___ LISTED ENTRIES
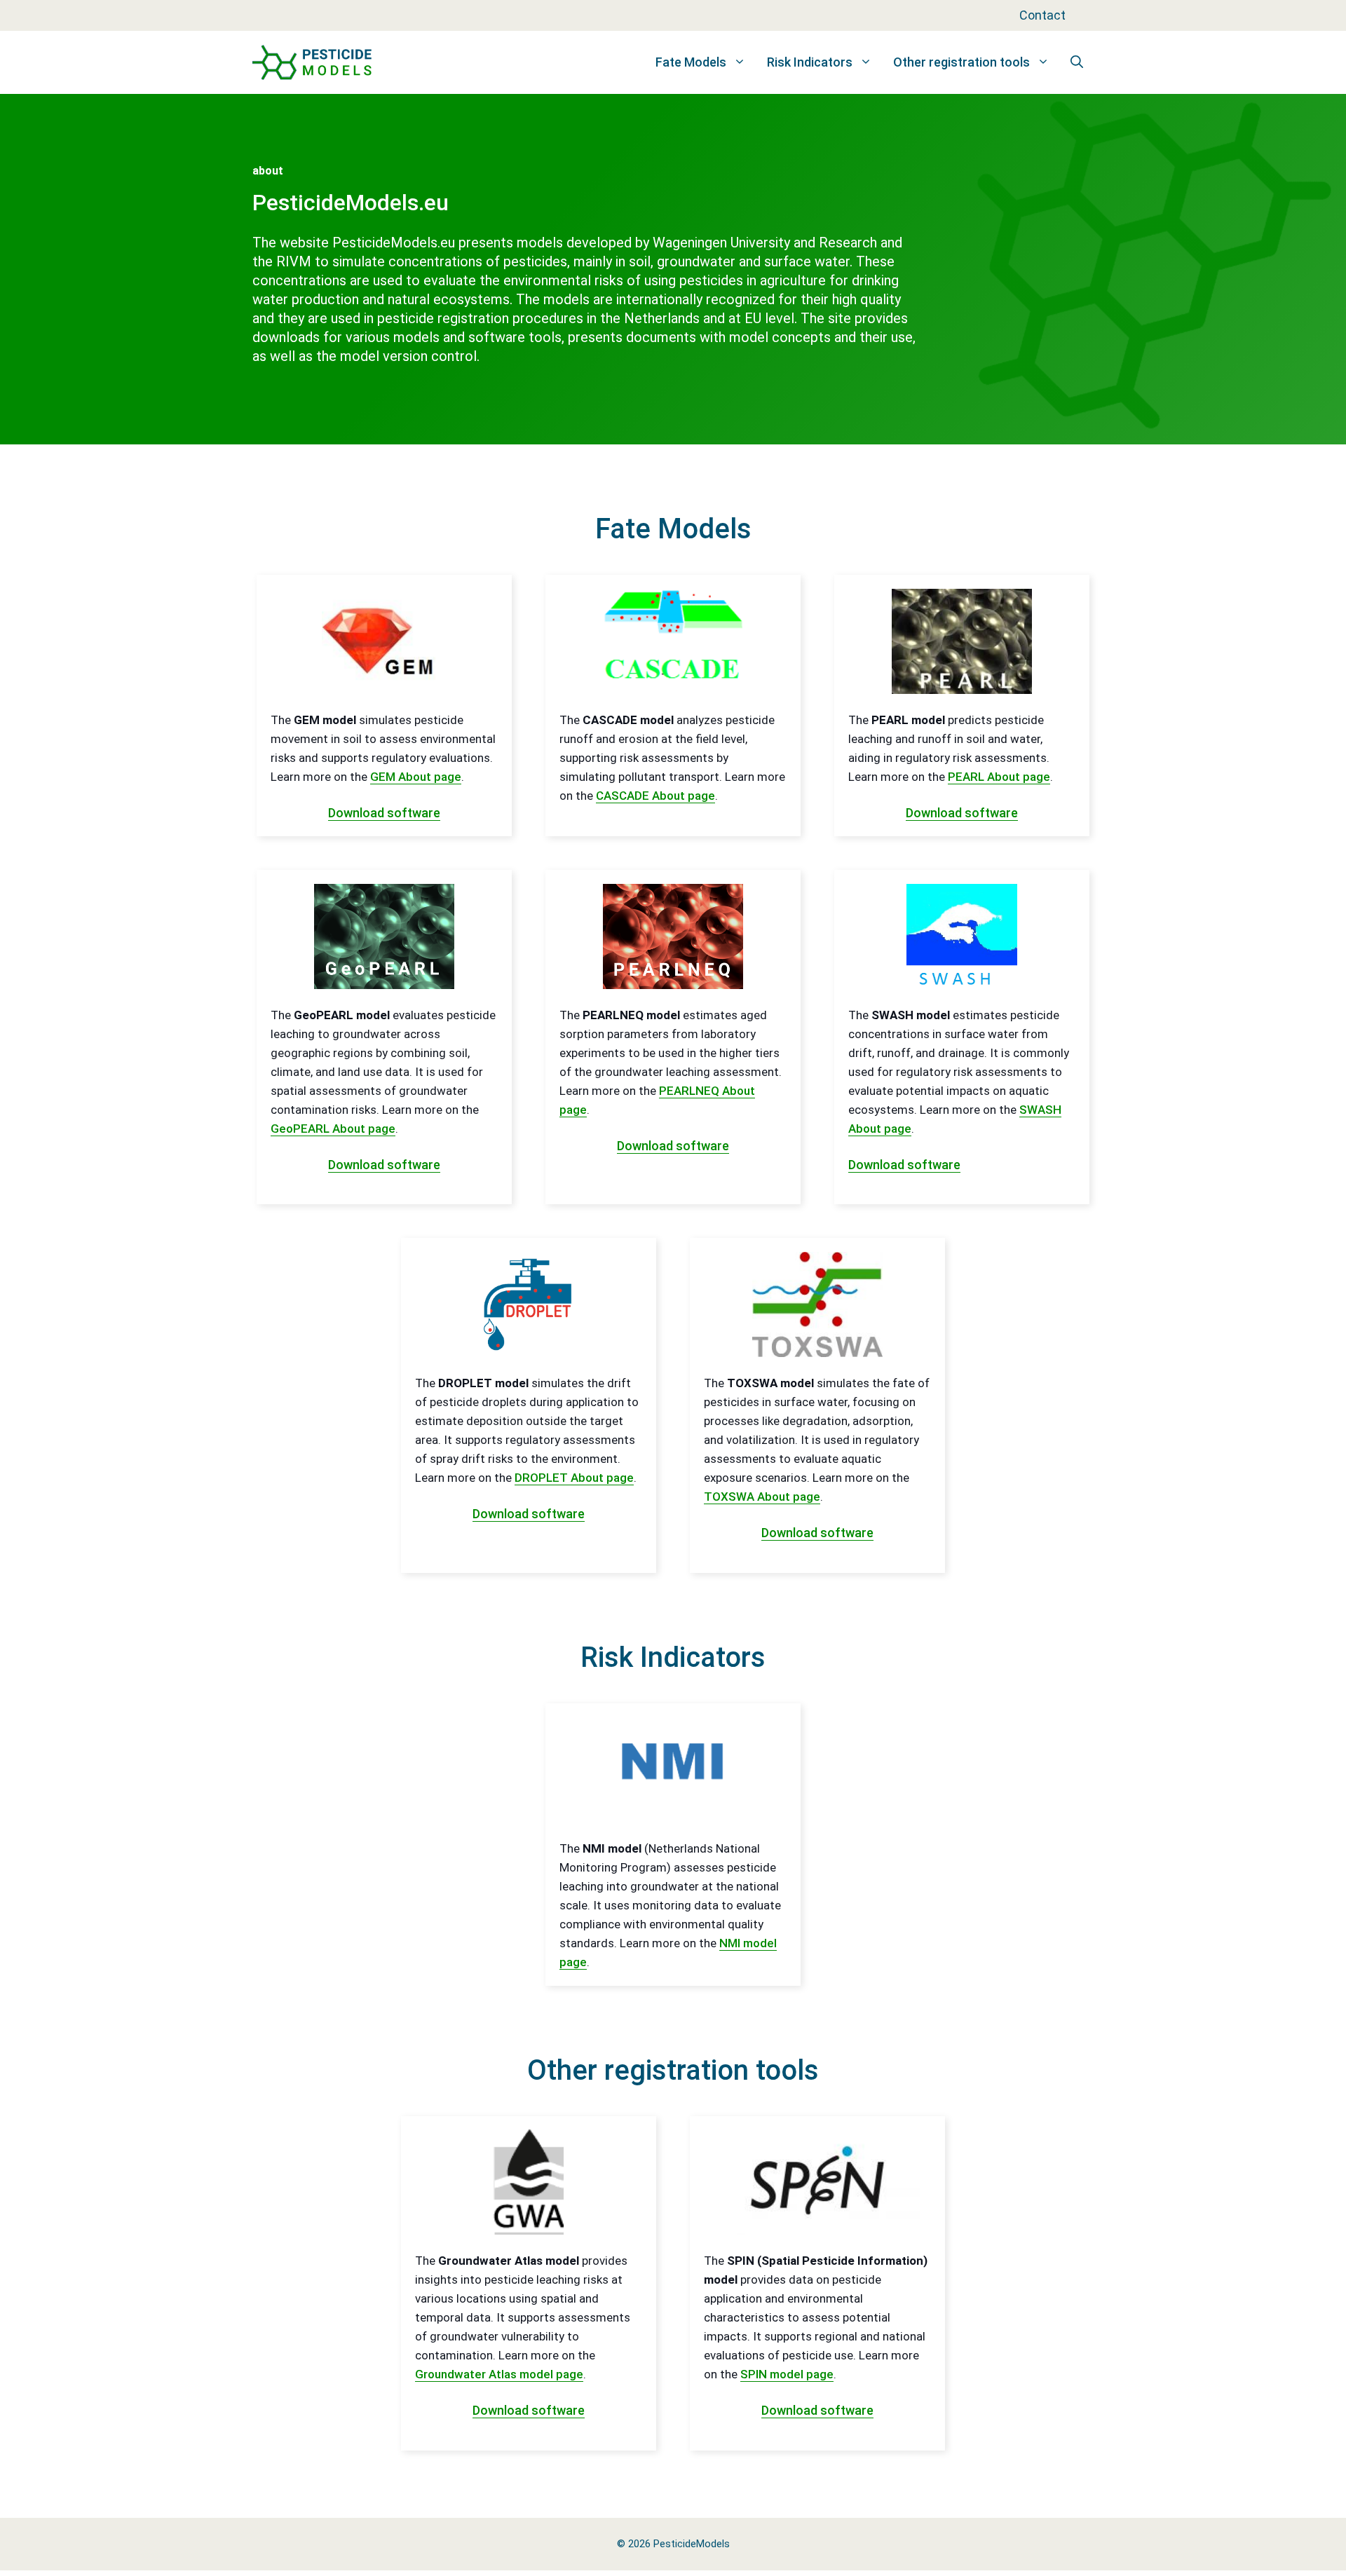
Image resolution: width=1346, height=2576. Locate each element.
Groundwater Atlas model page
______
___ LISTED ENTRIES
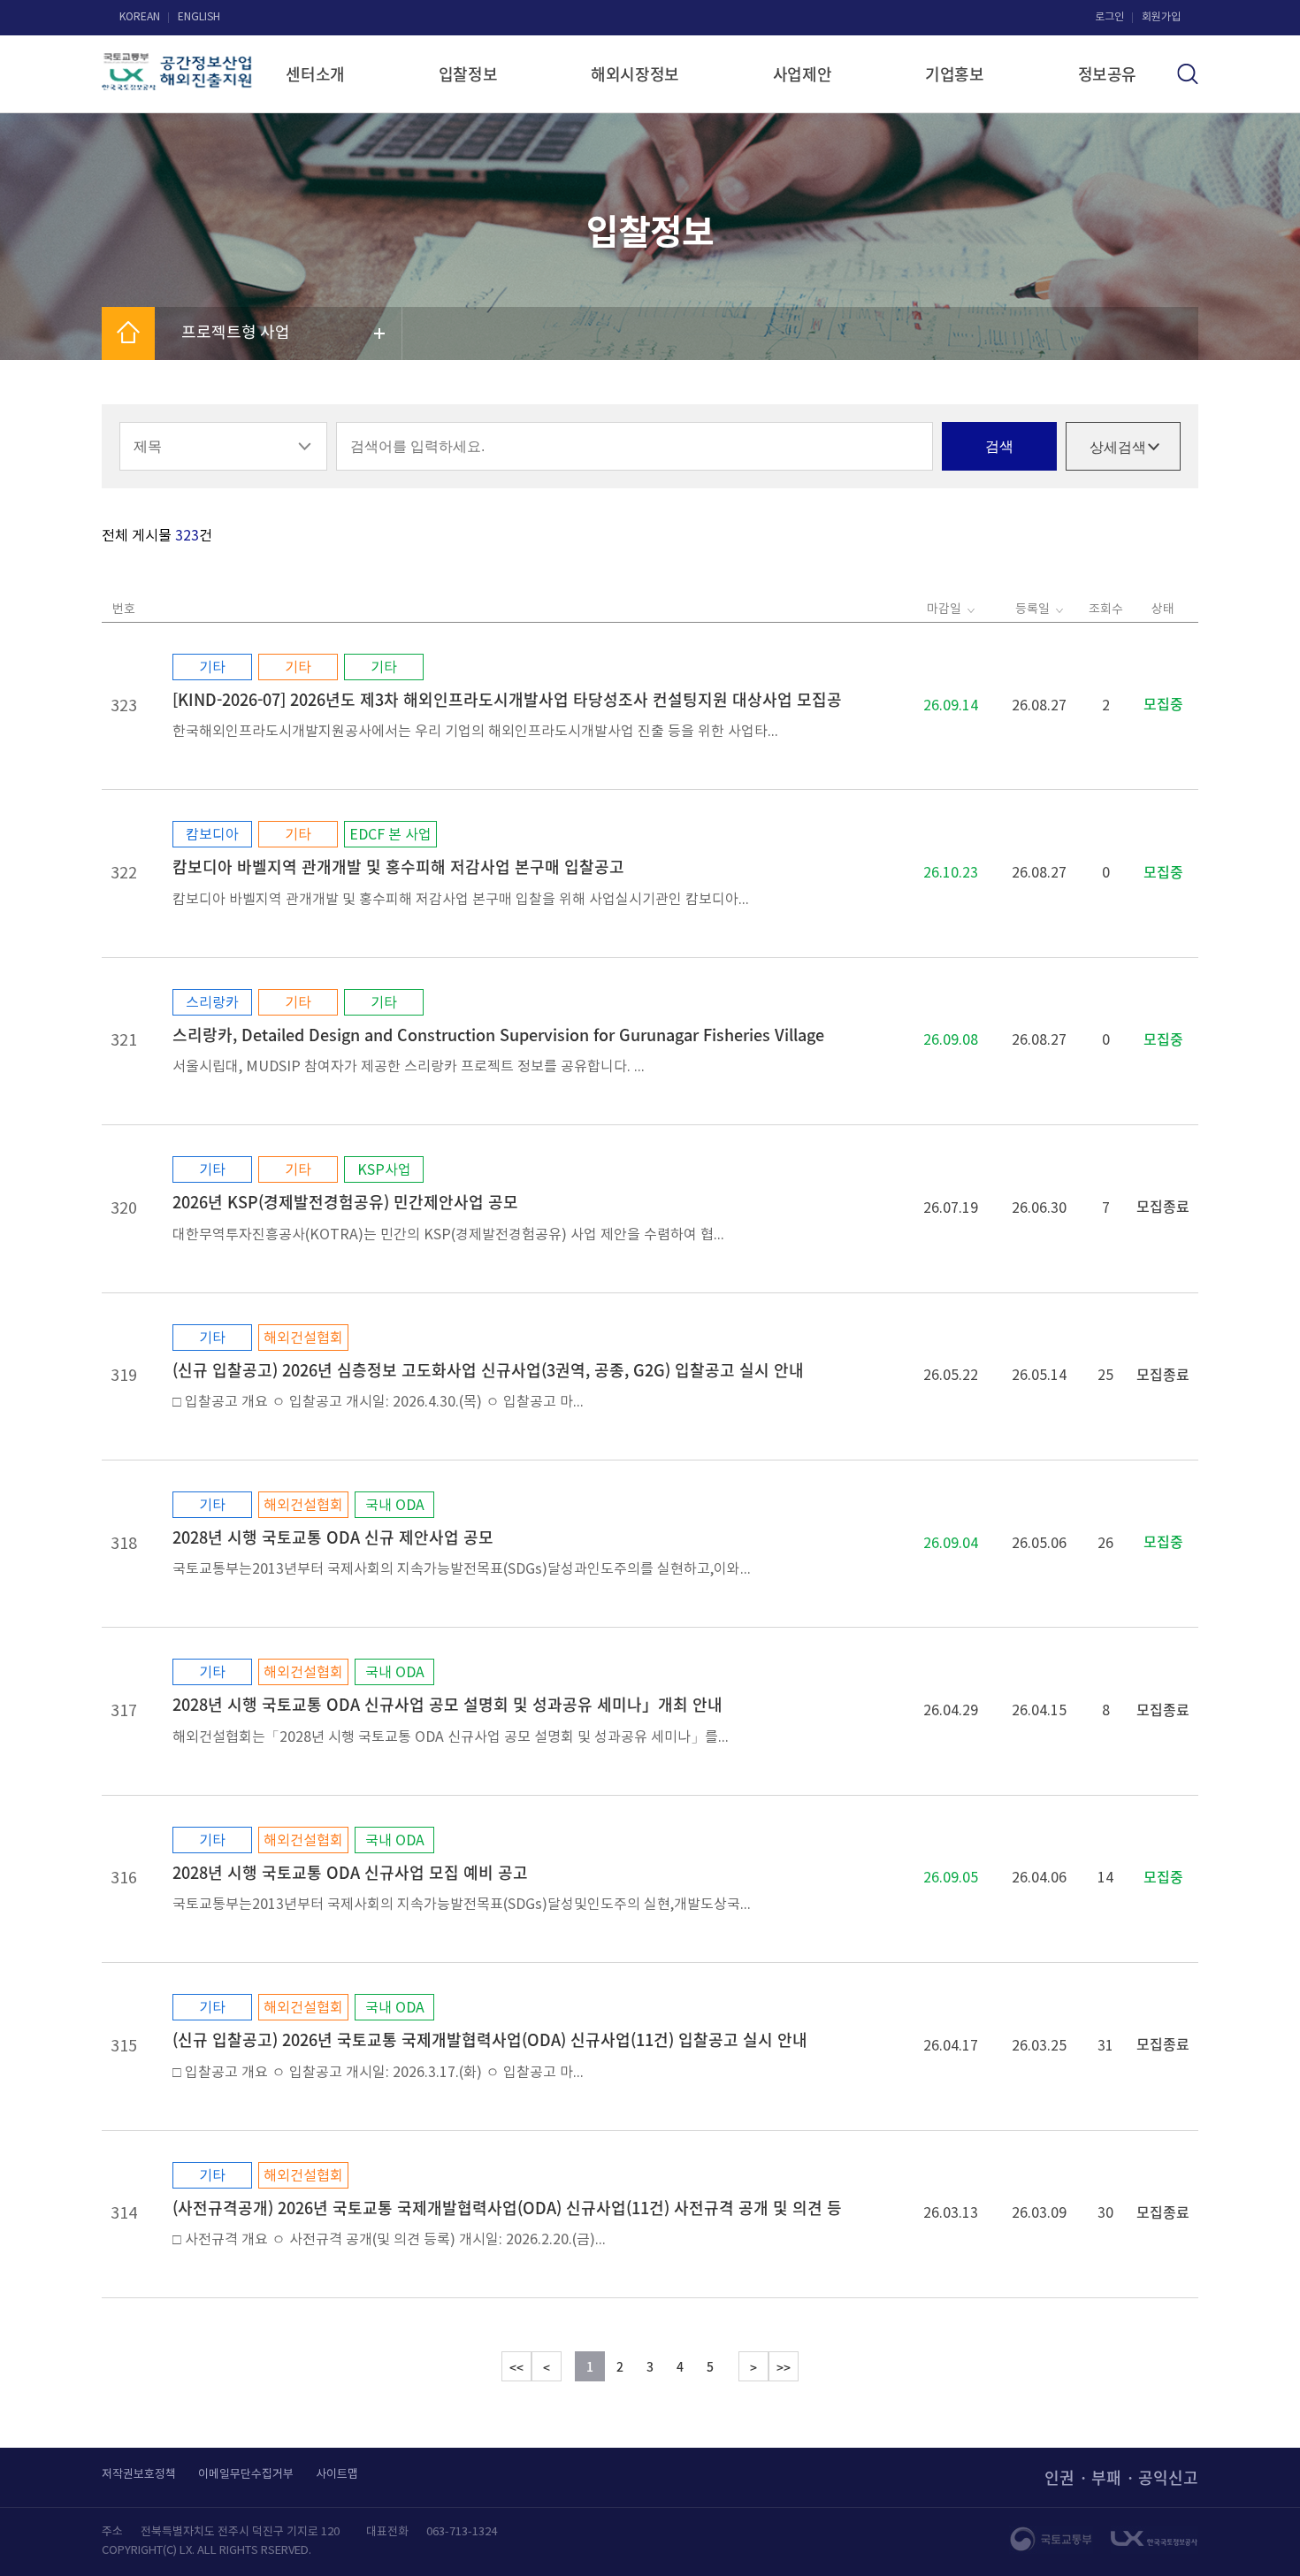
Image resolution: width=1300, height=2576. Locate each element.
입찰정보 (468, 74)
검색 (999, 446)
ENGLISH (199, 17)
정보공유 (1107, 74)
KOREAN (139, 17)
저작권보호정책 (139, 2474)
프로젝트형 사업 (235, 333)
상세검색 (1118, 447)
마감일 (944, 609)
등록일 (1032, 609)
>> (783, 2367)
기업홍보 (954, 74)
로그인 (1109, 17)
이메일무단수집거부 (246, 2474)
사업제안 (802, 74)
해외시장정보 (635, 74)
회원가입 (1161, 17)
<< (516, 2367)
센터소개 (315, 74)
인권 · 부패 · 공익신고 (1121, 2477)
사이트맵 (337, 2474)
______
___ LISTED ENTRIES
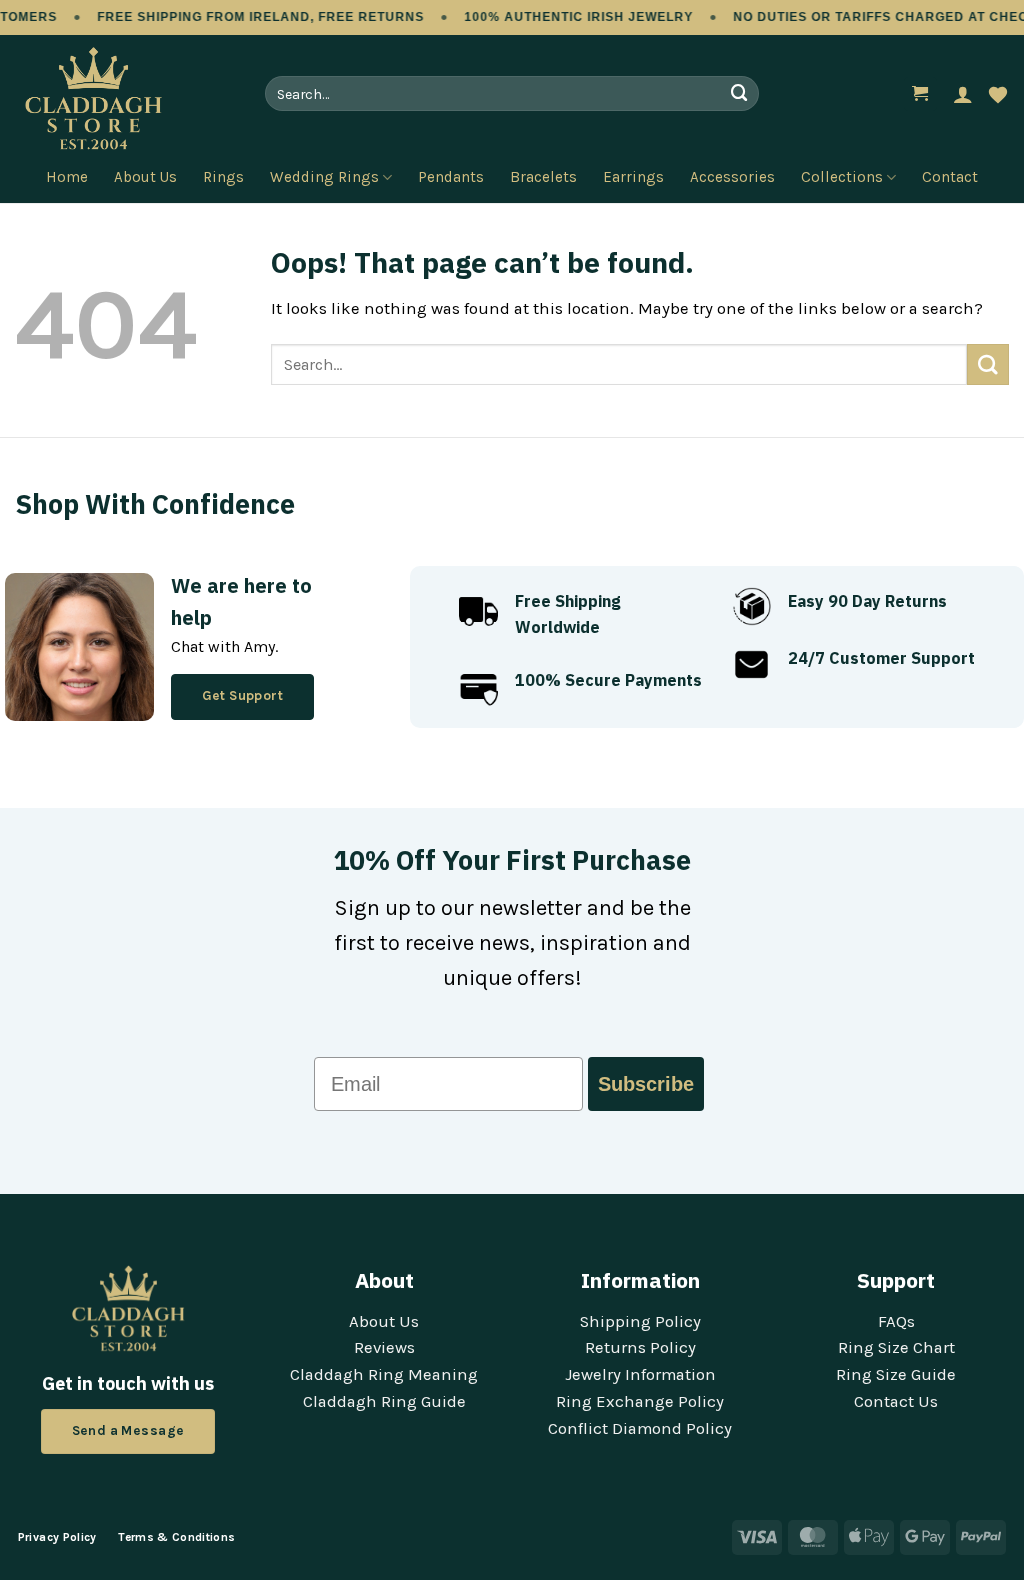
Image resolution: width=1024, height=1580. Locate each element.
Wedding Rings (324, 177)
______
Report the tally of lines in the listing that carry the string "element", and nothing else.

3